Lou Doillon brise la malédiction des disques nuls de mannequins qui chantent mal et offre un premier album anglophone habité par des amours fissurés et une voix new-yorkaise.

La voix du disque est basse et évoque tour à tour Patti Smith, Lou Reed, voire Leonard Cohen. Les onze morceaux déroulent lentement leur gangue vénéneuse où l’amour semble d’abord être un poison potentiellement mortel. Le Places de Lou Doillon, davantage connue pour ses poses de top-modèle international et un parcours ciné-théâtre aux marges du grand public que pour son timbre chanté, réussit un disque spleen et charnel. On imagine d’ailleurs la progéniture du cinéaste Jacques Doillon et de la femme multiple Jane Birkin plutôt à Brooklyn que dans la brasserie très parisienne proche de son quartier Bastille, où elle nous accueille, sourire birkinesque, froc informe, longiligne garçonne aux cheveux auburn, mains strictement non manucurées et tee-shirt Star Wars qui, de fait, a déjà vécu quelques guerres. Sur son bras droit, est tatoué Marlowe, prénom de son fils de 10 ans, elle vient d’en avoir 30. Au menu : du Perrier et les hommes de sa vie.

ÉTIENNE DAHO

 » Un copain m’a filé une guitare acoustique dont je me suis servie deux ou trois heures par jour, comme un mantra psychologique pour réussir à survivre les mauvais films, les spectacles de théâtre très intéressants mais très durs physiquement. En l’absence d’homme, ma guitare est devenue mon compagnon… J’écrivais des chansons avec trois accords et ma mère a fini par en parler à Étienne Daho qui est venu chez moi pour me convaincre de faire un album, j’ai fini par me laisser faire. Étienne est paranoïaque et moi, méfiante, cela a constitué une joyeuse rencontre (rire) : notre seule obsession était l’honnêteté, dès que j’écrivais une chanson pour être maligne ou qu’Étienne créait des arrangements cool, on virait le morceau ! Étienne, qui a produit et arrangé l’album, a pris des risques, y compris financiers : on a voulu rejoindre le dépouillement de la musique américaine seventies à la Al Green, la soul dont Étienne est un grand fan. « 

ANTHONY VACCARELLO

 » Ah mon petit chou.

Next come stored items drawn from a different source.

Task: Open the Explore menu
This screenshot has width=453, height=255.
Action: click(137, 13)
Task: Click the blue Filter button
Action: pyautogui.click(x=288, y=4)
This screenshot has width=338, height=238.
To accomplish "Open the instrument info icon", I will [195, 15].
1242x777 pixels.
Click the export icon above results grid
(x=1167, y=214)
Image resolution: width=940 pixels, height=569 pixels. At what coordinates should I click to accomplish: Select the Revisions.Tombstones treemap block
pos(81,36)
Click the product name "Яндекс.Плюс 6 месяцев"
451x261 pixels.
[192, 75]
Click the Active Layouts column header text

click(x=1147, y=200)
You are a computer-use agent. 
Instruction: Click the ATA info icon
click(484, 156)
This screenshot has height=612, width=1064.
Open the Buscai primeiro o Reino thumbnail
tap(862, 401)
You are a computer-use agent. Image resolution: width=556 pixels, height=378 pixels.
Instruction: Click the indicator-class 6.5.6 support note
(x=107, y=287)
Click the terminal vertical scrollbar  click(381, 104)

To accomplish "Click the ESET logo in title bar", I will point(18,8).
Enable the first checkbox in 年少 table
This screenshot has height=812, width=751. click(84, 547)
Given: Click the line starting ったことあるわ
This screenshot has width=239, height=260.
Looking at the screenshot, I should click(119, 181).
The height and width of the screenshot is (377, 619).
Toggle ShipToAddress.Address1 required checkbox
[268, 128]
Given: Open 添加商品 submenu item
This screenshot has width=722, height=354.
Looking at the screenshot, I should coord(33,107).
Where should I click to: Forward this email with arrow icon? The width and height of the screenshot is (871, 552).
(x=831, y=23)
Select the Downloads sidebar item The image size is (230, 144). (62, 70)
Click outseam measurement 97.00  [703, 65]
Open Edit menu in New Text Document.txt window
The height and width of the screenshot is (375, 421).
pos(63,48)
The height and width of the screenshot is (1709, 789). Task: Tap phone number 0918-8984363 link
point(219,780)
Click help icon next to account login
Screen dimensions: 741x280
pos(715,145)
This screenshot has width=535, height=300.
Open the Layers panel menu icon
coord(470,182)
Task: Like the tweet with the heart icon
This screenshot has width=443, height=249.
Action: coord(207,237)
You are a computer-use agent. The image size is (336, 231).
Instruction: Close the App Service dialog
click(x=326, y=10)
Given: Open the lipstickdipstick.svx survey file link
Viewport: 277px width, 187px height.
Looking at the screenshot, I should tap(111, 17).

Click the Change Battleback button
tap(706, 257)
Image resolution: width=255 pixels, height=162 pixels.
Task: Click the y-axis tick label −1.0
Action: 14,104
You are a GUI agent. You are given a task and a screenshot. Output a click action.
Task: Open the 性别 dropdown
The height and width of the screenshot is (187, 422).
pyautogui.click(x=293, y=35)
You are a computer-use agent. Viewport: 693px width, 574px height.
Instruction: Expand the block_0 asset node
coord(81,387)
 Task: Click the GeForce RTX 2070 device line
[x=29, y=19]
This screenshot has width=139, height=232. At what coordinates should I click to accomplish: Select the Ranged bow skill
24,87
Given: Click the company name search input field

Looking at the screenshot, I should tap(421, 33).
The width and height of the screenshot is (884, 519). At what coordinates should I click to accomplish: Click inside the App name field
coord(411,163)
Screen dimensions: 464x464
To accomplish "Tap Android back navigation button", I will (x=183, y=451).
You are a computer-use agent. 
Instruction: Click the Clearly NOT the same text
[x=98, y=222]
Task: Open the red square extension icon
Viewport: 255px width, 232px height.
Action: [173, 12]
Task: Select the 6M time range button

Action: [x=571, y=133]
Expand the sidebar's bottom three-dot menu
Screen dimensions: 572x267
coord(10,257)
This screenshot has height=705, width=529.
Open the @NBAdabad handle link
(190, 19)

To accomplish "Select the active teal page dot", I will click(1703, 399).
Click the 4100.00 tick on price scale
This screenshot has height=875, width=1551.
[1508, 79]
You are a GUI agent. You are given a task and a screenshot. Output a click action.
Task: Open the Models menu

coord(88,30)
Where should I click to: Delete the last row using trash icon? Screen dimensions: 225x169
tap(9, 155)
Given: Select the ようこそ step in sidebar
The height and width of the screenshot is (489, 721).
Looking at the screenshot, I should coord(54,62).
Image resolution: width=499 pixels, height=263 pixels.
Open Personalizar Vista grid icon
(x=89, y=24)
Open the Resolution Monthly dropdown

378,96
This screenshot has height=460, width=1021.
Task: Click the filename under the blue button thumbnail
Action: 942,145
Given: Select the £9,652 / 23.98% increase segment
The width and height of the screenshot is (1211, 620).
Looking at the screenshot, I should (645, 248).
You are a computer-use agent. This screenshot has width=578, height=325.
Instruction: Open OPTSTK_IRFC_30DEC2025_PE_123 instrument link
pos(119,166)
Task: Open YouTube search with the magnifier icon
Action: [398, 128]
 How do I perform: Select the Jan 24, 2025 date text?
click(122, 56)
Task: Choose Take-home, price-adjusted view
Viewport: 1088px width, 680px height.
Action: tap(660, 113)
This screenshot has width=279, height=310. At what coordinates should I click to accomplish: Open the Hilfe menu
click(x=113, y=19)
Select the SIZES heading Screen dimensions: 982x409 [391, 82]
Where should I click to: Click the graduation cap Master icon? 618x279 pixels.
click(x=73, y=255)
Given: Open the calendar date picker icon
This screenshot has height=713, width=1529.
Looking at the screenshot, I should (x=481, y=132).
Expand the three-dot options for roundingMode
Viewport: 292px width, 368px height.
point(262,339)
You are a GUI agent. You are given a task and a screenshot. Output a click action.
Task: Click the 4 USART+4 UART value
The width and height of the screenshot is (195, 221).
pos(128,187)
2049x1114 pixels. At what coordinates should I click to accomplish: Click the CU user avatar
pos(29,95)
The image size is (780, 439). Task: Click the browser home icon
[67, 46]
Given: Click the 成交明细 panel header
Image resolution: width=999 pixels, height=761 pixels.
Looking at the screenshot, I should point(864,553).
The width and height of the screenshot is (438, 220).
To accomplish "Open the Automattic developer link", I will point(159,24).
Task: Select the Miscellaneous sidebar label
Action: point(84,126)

Ce qui est drôle, c’est de vivre des étapes de la mode où j’ai commencé fin 90 : après Galliano, Marc Jacobs, une bande de fous furieux, très doués, mais avec sans doute plus de charisme que de talent, Anthony Vaccarello représente la lignée de ces jeunes consciencieux qui sont des putains de bosseurs, je l’ai connu quand il faisait toutes les collections dans un 15 mètres carrés chez lui et puis, il filait à côté avec son mec chez Lanvin et finissait les doigts en sang. C’est très agréable de voir quelqu’un réussir. « 

JACQUES DOILLON

 » J’ai été élevée entre la famille Birkin-Gainsbourg qui a une grande ambiguïté avec tout ce qui est public-privé, et le côté de mon père, quelqu’un d’extrêmement protestant, extrêmement fermé, extrêmement distant, qui a toujours mis en avant le travail. Une sorte de fou furieux qui me faisait bosser seize heures par jour, ce qui, plus tard, m’a menée vers Beckett ou les Lettres intimes de Maupassant, parce que cela ne demande que du travail ! Mon père a fait 33 films dont 10 au moins sont des fiertés nationales et il est à moitié mourant à Courtonne-les-Deux-Églises en Normandie, sans un rond, avec Un enfant de toi, dans lequel je joue, film tourné en 2011 qui n’a même pas de distributeur.  »

SLASH

 » Ado, j’avais un goût assumé pour des groupes de rock un peu gras (…), dont les Guns (N’Roses), j’avais 14 ans mais j’étais déjà amoureuse de Slash, j’adddddoooooore Slash, ne voir qu’un bout de sa cigarette dépasser de sa tignasse… J’ai également été amoureuse d’Eddie Vedder (chanteur de Pearl Jam), je me rappelle d’un concert dans un stade anglais où il s’était mis à chanter Jeremy, j’ai cru que je ne redescendrais jamais sur terre. J’ai rêvé d’un mariage avec Jeff Buckley dans ma salle de bains et j’aime énormément les vieux et les morts (rire). Je suis obsédée par T. Rex, et Leonard Cohen est l’homme de ma vie ! Dylan est doué parce qu’il est méchant alors que Cohen est la définition même de la bienveillance. Il parle au nom de l’homme blessé, au nom du trompeur ou de la femme blessée…  »

PIRES CONNARDS

 » Je ne tombe amoureuse que d’emmerdeurs. Ah ouais, le pire connard, il est pour moi : quand il entre dans la pièce, j’ai le c£ur qui palpite. À un moment, j’ai craqué pour une espèce de branleur qui aime le rap (rire), j’étais tellement obsédée par lui que je l’ai cherché dans les rues de Paris pendant six mois, je le voyais partout. C’est devenu tellement violent que j’avais l’impression d’être dans Vertigo, je voyais son visage partout. J’ai donc écrit I.C.U ( I see you…) et Étienne a gardé le titre en langage texto : quand je suis allée aux États-Unis voir une copine, j’ai compris que cela voulait aussi dire Intensive Care Unit, le SAMU quoi, ce qui est incroyable vu que le mec m’avait mise dans un état proche du coma éthylique (rire).  »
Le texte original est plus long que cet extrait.